- DESCRIPTION OF THE TASK
From the listing below, give again exactly the lines from the line with "The width and" to the line with "The height and", ends included, without any pictures.

- STUDY MATERIAL
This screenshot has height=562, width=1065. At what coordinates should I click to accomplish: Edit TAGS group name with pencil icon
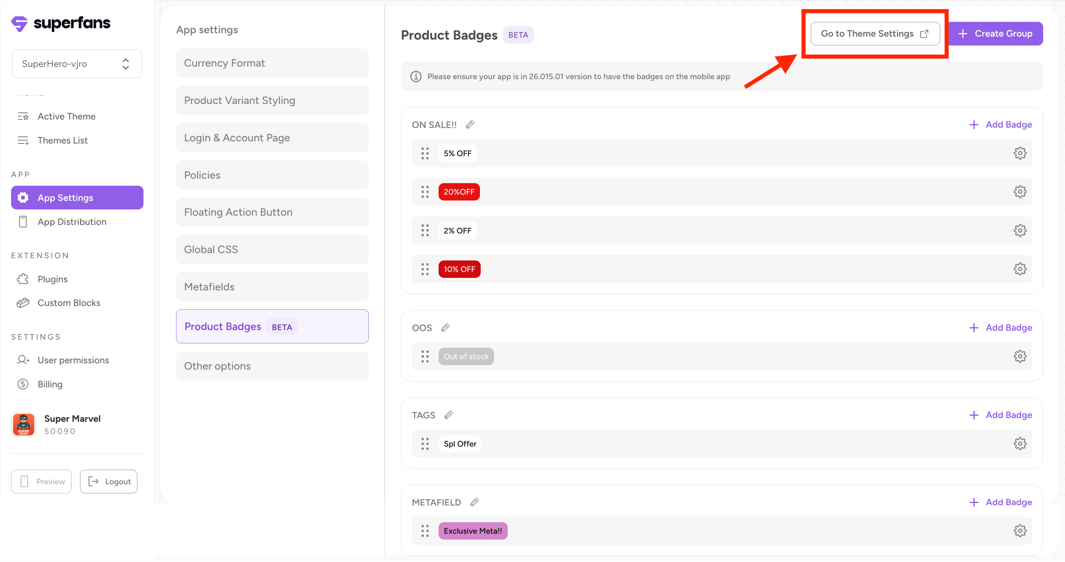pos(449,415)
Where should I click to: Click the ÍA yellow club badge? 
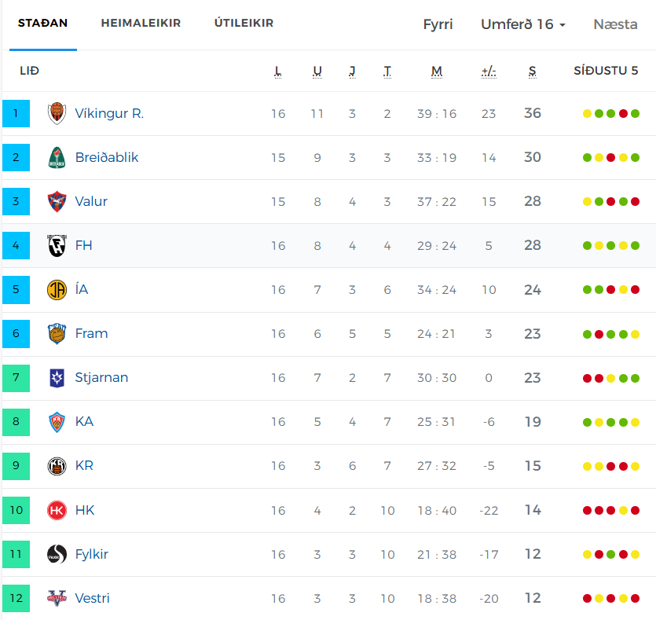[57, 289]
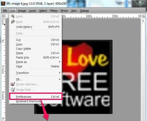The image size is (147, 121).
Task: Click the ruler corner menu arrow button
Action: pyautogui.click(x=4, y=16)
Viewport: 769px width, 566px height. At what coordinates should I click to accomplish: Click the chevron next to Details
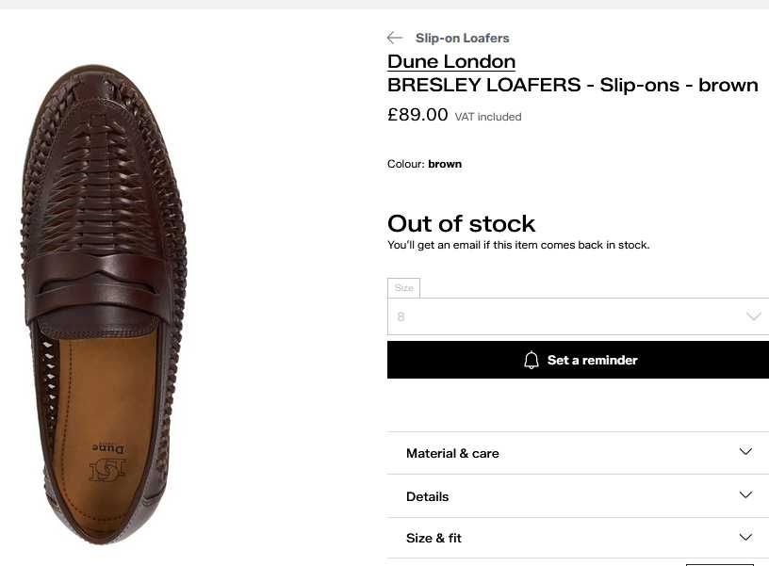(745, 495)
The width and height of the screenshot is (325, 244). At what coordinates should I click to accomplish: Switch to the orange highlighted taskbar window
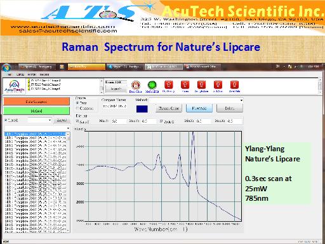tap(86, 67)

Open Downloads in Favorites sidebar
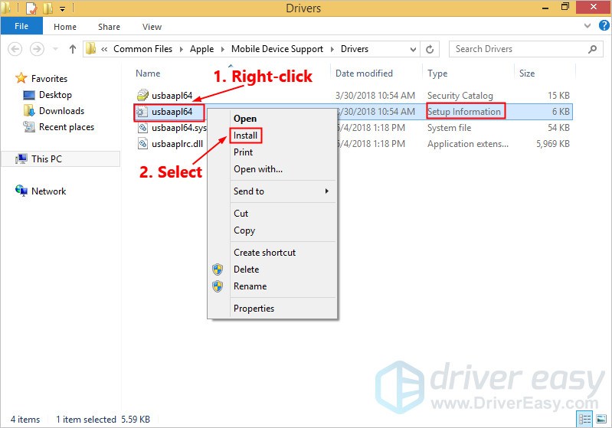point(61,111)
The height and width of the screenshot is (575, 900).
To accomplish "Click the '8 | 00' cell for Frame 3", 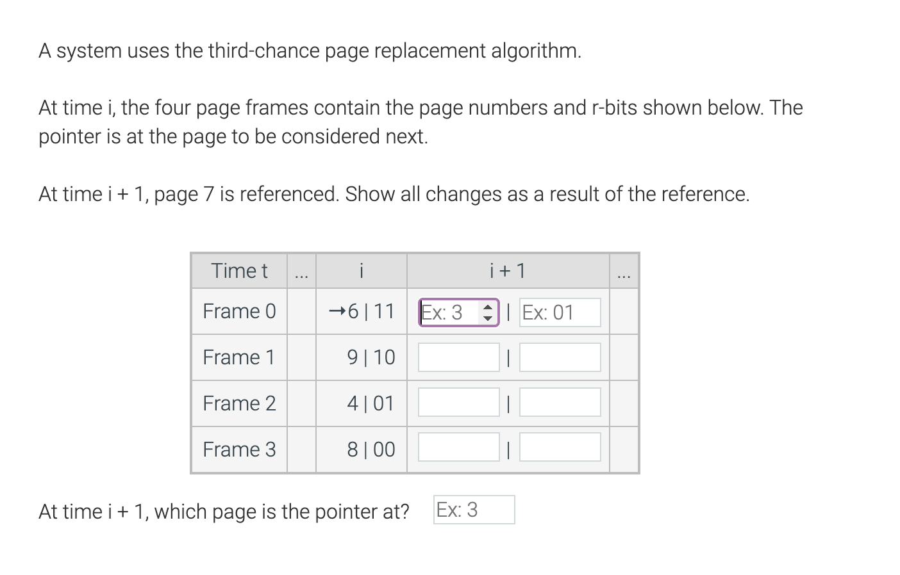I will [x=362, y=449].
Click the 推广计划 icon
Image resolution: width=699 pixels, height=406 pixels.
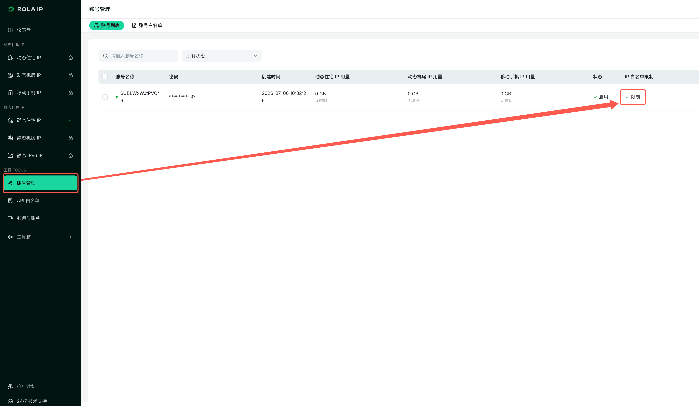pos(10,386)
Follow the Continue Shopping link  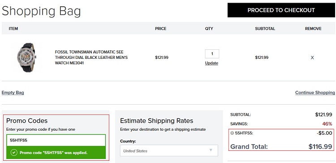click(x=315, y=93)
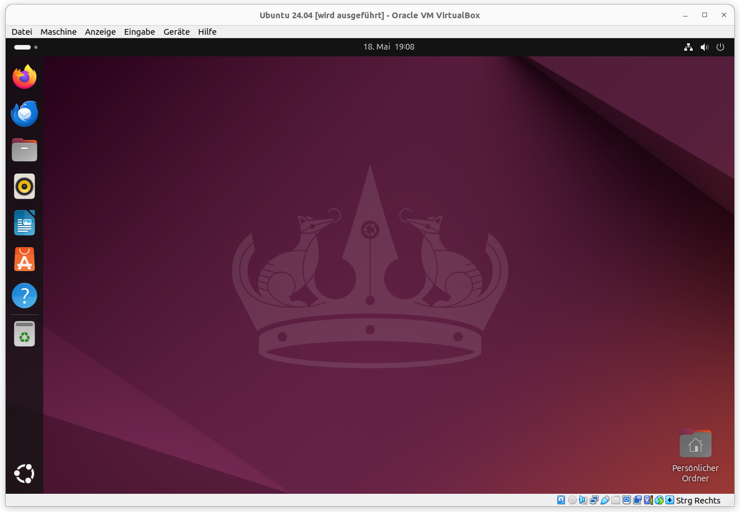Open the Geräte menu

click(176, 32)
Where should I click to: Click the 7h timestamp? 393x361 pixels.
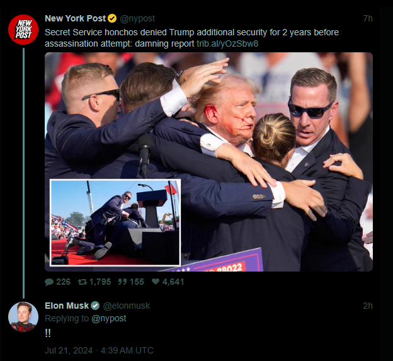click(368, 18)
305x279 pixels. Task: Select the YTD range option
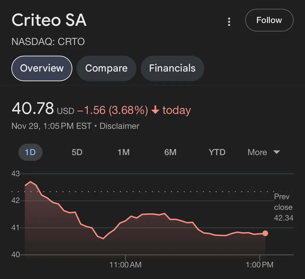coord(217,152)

- ANSWER TO THIS PROBLEM
The width and height of the screenshot is (325, 244). At what coordinates should I click to accomplish: Switch to the orange highlighted taskbar window
tap(86, 67)

Open Downloads in Favorites sidebar
point(61,111)
The height and width of the screenshot is (575, 900).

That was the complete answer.